Théorie du roman - Jean Rouaud, rêve, imagination, la vérité dans l'écriture

Article publié le 07/06/2018

« Dans les années 1970, le roman n’avait aucun crédit. C’était quasiment un genre pour demeurés » (Jean Rouaud, Le Nouvel Observateur, 5 janvier 2006)


C’était le temps des surintellectuels, du verbiage structuraliste et de l’hyper-déconstruction. A cette époque, le roman traditionnel était perçu comme de l’art bourgeois, dégénéré, et seules l’aventure de la phrase, l’innovation de la forme pouvaient justifier le projet d’une œuvre fictionnelle. Jeune homme alors, Jean Rouaud suivait ces sommations ; il avait fini par développer « une peur panique du réel », par crainte d’être classé dans la réaction. C’était un autre temps. Le temps de Sartre et de la militance écarlate.


Aujourd’hui, Jean Rouaud est un écrivain apaisé. Ancien kiosquier du 19e arrondissement qui, à force d’acharnement créatif, a fini par obtenir le prix Goncourt, il a su se défaire du climat imprécateur des seventies. L’élaboration de ses œuvres obéit à une technique scrupuleuse, audacieuse, éminemment personnelle ; ce que Jean Rouaud nous offre au travers de ses romans, c’est la démonstration du fait que le réel n’est vraiment cernable que de biais :


«La littérature est le meilleur mode de connaissance du monde. Mais elle est attaquée de tous côtés» (Jean Rouaud, Le Figaro, 10 janvier 2009)


L’imagination est une dimension profonde de l’observation, une ressource capitale pour ceux qui souhaitent appréhender la réalité au-delà des mondâneries ordinaires.


« Ce qui me fait espérer dans le roman, c’est que le romanesque a partie liée avec la rêverie. Pas avec le rêve, qui est un investissement actif. Je peux rêver d’un monde meilleur, par exemple. Le roman, c’est autre chose. Et il n’est pas impossible que le romanesque, qui est une aération de l’esprit, profite d’un certain crépuscule de la pensée. Que cette rêverie du romanesque trouve un territoire favorable lorsque la pensée militante, engagée, échoue à changer le monde » (Jean Rouaud, Le Nouvel Observateur, 5 janvier 2006)

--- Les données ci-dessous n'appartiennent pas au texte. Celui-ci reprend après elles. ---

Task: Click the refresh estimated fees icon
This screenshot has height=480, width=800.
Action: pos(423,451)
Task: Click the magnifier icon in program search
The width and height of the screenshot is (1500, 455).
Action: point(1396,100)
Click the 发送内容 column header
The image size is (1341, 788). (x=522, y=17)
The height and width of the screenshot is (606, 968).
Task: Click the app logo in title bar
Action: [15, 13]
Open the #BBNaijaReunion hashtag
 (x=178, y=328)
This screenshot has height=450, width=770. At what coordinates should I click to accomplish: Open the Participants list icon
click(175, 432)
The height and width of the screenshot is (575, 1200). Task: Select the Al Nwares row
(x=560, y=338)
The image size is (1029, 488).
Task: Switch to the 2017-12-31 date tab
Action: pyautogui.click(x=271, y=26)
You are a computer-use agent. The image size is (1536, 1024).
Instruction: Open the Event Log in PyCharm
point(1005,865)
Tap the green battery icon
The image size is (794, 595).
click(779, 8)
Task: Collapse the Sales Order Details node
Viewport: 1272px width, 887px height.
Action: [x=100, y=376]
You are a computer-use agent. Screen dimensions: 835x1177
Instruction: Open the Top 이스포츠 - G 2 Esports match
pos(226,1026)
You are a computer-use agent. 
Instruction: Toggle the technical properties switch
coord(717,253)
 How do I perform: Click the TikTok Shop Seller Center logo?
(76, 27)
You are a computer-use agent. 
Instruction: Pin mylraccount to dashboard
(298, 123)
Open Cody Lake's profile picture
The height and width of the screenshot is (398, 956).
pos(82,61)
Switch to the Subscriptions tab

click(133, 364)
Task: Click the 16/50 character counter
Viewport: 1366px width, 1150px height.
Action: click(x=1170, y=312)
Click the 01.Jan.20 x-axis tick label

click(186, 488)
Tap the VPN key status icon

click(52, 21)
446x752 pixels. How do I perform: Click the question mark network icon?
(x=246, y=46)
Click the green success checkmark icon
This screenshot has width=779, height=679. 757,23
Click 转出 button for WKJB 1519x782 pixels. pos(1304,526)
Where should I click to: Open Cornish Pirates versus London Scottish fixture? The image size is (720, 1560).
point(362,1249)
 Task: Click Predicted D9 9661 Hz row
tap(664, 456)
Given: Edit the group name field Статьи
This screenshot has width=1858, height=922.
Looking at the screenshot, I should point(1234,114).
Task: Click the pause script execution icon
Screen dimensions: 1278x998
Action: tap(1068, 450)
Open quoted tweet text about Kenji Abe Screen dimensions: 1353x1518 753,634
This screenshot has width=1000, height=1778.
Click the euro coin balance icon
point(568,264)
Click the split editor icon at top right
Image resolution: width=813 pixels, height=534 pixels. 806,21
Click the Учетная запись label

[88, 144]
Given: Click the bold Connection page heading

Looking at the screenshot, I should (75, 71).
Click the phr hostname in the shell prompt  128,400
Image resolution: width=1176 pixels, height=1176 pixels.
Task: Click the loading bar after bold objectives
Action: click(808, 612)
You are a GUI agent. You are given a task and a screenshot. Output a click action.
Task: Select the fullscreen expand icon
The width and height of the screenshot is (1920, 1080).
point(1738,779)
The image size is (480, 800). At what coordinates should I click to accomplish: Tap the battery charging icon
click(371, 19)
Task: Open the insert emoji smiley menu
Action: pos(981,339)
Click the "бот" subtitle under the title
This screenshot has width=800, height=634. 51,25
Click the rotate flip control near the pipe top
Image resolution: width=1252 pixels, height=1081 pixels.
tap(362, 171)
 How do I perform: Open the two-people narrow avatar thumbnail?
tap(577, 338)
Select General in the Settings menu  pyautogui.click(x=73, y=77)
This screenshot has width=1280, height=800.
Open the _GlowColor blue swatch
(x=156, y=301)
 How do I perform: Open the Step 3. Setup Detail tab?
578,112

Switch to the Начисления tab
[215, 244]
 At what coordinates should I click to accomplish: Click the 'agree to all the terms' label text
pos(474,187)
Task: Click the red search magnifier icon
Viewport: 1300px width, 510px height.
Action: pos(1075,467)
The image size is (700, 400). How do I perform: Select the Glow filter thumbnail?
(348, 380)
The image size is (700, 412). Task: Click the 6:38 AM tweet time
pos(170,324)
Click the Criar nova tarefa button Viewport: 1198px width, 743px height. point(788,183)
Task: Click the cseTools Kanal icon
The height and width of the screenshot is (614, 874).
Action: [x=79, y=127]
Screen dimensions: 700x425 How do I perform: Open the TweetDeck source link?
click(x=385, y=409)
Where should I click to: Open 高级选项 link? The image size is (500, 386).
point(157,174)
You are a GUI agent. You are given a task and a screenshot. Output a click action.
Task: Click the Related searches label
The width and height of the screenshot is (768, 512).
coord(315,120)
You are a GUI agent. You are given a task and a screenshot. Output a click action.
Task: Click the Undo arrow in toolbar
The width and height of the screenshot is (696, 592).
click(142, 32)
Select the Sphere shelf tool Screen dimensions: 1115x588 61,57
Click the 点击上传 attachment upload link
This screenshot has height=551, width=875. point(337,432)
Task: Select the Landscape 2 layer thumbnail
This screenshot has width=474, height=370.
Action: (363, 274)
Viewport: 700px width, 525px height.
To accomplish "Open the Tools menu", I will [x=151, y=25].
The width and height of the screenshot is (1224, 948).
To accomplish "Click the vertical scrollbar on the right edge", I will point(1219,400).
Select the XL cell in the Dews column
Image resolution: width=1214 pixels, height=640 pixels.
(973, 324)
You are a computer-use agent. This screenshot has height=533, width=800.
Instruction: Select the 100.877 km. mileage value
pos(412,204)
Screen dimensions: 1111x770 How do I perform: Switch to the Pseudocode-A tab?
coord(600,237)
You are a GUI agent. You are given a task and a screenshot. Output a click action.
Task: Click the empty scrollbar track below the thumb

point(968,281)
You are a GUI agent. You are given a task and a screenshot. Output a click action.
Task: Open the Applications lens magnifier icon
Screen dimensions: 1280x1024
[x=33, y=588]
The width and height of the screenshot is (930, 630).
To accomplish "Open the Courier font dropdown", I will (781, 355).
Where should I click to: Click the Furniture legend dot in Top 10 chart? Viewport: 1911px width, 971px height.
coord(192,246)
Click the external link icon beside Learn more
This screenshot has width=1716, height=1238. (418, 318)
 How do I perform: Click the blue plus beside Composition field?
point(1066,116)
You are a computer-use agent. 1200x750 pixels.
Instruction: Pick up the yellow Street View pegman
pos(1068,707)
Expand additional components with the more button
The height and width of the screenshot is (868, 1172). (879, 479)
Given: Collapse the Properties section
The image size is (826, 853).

Selon Jean Rouaud, l’artiste est celui qui pressent avant les autres ce qui va advenir ; il distingue plus ou moins la trame du futur, au-delà des brumes idéologiques et des illusions de l’époque.


« L’artiste capte véritablement, il enregistre comme un sismographe, il enregistre les secousses, qui ne sont pas encore les secousses violentes qui vont secouer les sociétés ; mais les premiers soubresauts, les premiers frémissements il les capte » (Librairie dialogues.fr)


Ce développement ouvre la voie à une réflexion audacieuse sur le rôle concret de l’artiste dans la société, à côté du discours politique ; ce dernier gagnerait à s’alimenter davantage de littérature, de poésie, de peinture afin d’accroître son potentiel prospectif.


La vérité émerge des fonds de la lucidité, et la lucidité émerge des fonds de l’imaginaire. Sur cette question de la vérité, un autre écrivain – l’Israélien Etgar Keret – nous prévient que le sens de l’absurde peut justement assainir notre réflexion :


« Je suis sur mes gardes, puisque les gens, sous prétexte de dire la vérité, la reconstruisent pour se montrer sous leur meilleur jour – qui peut être aussi le pire, tant que cela permet de rendre le récit de leur vie supportable. (…) Avec la fiction, nous sommes tous, auteur et lecteur, beaucoup plus détendus  - et paradoxalement, plus à même de dire la vérité » (Etgar Keret, Le Monde, 6 juin 2014)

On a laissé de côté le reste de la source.